Following themes addressed in Non abbiamo bisogno (1931); Mit brennender Sorge (1937) and Divini Redemptoris (1937), Pius wrote of a need to bring back to the church those who were following "a false standard ... misled by error, passion, temptation and prejudice, [who] have strayed away from faith in the true God". Pius wrote of "Christians unfortunately more in name than in fact" showing "cowardice" in the face of persecution by these creeds, and called for resistance:

Who among "the Soldiers of Christ" – ecclesiastic or layman – does not feel himself incited and spurred on to a greater vigilance, to a more determined resistance, by the sight of the ever-increasing host of Christ's enemies ... who ... wantonly break the Tables of God's Commandments to substitute other tables and other standards stripped of the ethical content of the Revelation on Sinai, standards in which the spirit of the Sermon on the Mount and of the Cross has no place?
— Pope Pius XII, Summi Pontificatus – 20 October 1939

Pius wrote of a persecuted church and a time requiring "charity" for victims who had a "right" to compassion. (Note: "In the midst of this world which today presents such a sharp contrast to "The Peace of Christ in the Reign of Christ," the church and her faithful are in times and in years of trial such as have rarely been known in her history of struggle and suffering".) Against the invasion of Poland and killing of civilians he wrote:

[This is an] "Hour of Darkness" ... in which the spirit of violence and of discord brings indescribable suffering on mankind ... The nations swept into the tragic whirlpool of war are perhaps as yet only at the "beginnings of sorrows" ... but even now there reigns in thousands of families death and desolation, lamentation and misery. The blood of countless human beings, even noncombatants, raises a piteous dirge over a nation such as Our dear Poland, which, for its fidelity to the Church, for its services in the defense of Christian civilization, written in indelible characters in the annals of history, has a right to the generous and brotherly sympathy of the whole world, while it awaits, relying on the powerful intercession of Mary, Help of Christians, the hour of a resurrection in harmony with the principles of justice and true peace.
— Pope Pius XII, Summi Pontificatus – 20 October 1939

With Italy not yet an ally of Hitler in the war, Italians were called upon to remain faithful to the church. Pius avoided explicit denunciations of Hitlerism or Stalinism, establishing the "impartial" public tone which would become controversial in later assessment of his pontificate: "A full statement of the doctrinal stand to be taken in face of the errors of today, if necessary, can be put off to another time unless there is disturbance by calamitous external events; for the moment We limit Ourselves to some fundamental observations."

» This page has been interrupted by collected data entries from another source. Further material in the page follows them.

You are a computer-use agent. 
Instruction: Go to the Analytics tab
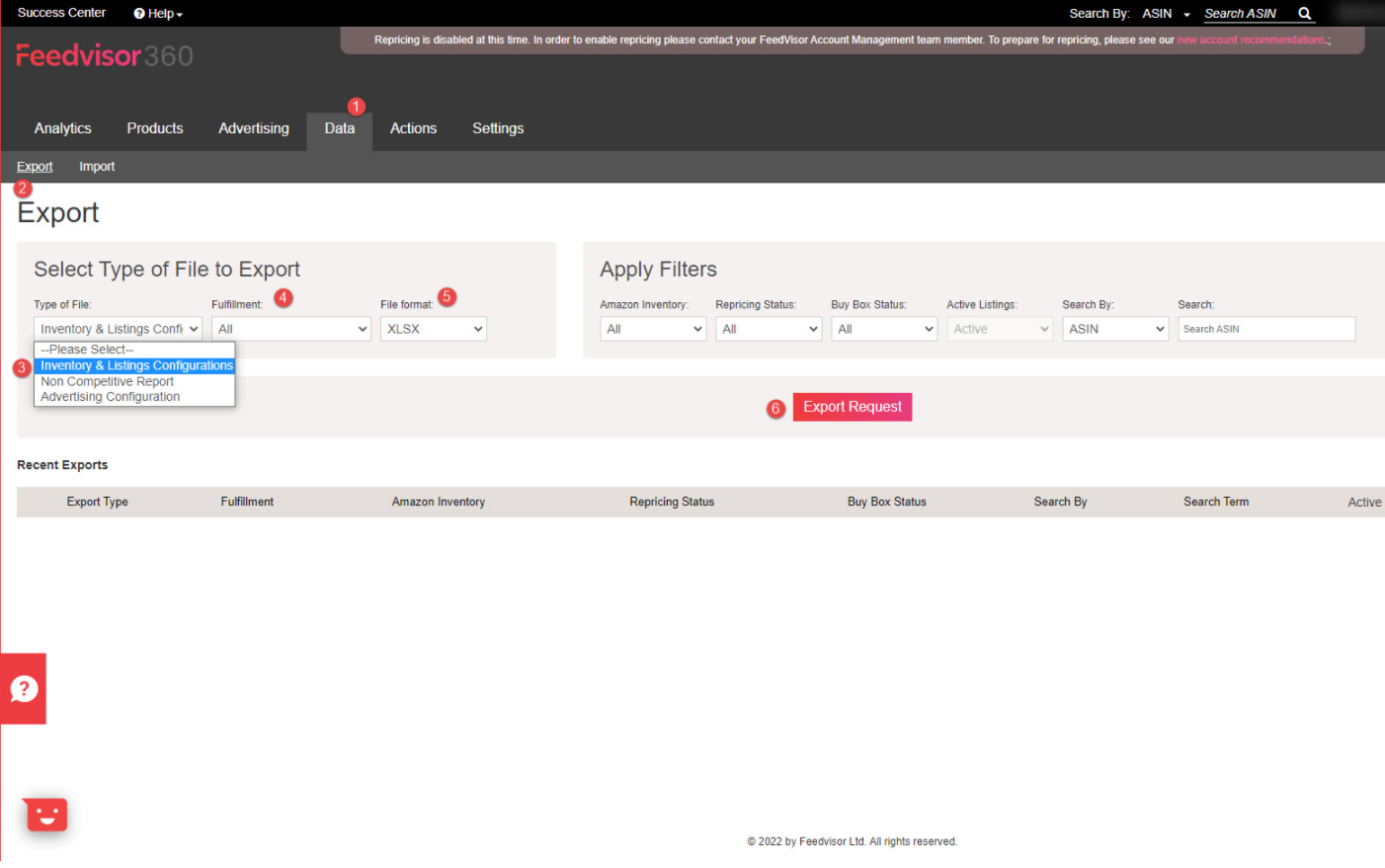tap(62, 129)
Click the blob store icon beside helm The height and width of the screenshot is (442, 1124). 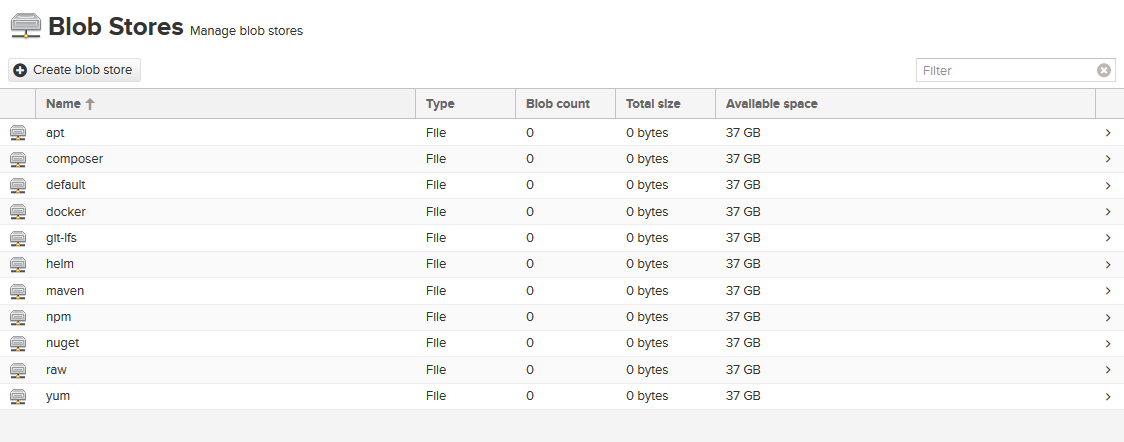(18, 264)
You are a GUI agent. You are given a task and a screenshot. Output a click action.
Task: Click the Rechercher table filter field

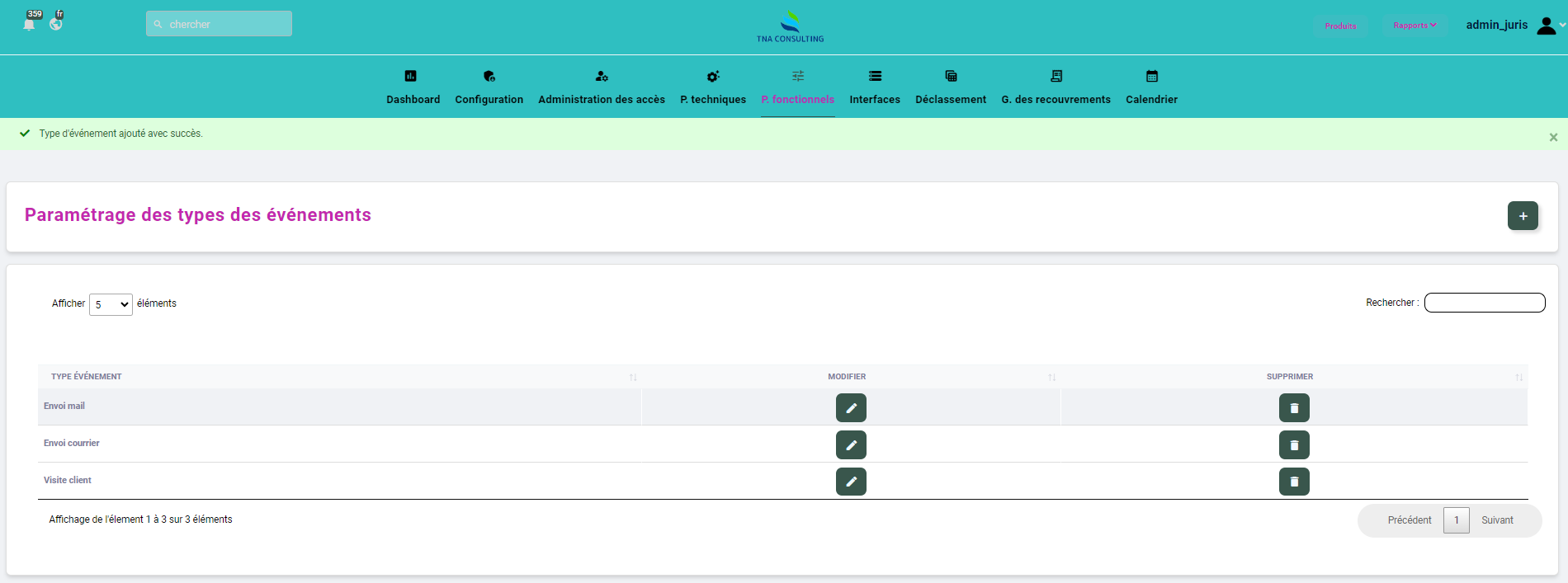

- Mystici corporis Christi

Later in the war Pius issued Mystici corporis Christi (29 June 1943) on the subject of the Roman Catholic Church as the Mystical Body of Christ. It followed the commencement of Nazi Germany's programs of "euthanasia" of disabled people, and race-based murders of Jews and other minorities, and is therefore significant for its reiteration of church teachings against racism and the killings of people with disabilities.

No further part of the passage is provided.